Gabriella guarda il tramonto in riva al mare

Con LIBERA, Gabriella porta al cinema il suo mondo

Si chiama Gabriella Morgillo. È laureata in Bicocca, modella, life-coach e scrittrice. Dal suo primo romanzo, "Libera", sarà tratto un film: le riprese sono previste a Maggio e l'uscita nelle sale a fine 2018. La abbiamo raggiunta per farci raccontare la sua storia.

Hai studiato Psicologia.
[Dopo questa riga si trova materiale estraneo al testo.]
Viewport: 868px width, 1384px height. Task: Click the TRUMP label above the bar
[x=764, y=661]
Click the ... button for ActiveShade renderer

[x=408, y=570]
Il tuo percorso formativo ha influito sulle tue scelte artistiche e sul messaggio di fondo presente nei tuoi libri?

Sono laureata triennale in Scienze e Tecniche Psicologiche e magistrale in Teoria e Tecnologia della Comunicazione: l’università mi ha dato parecchi spunti per scrivere.
"Libera", iI mio primo romanzo, è nato mentre frequentavo il secondo anno di Scienze e Tecniche Psicologiche e sicuramente contiene molti richiami alla mia esperienza universitaria: i contatti, le conoscenze e i percorsi interiori di una studentessa fuorisede. Io infatti sono di Brescia e grazie all’università ho potuto conoscere Milano, dove ho realizzato il mio sogno di scrittrice e ora anche un film.
"Tieniti per mano", il mio secondo libro, è invece un self-help book che prende spunto da una profonda riflessione interiore ma anche dai miei anni di studio in psicologia e comunicazione.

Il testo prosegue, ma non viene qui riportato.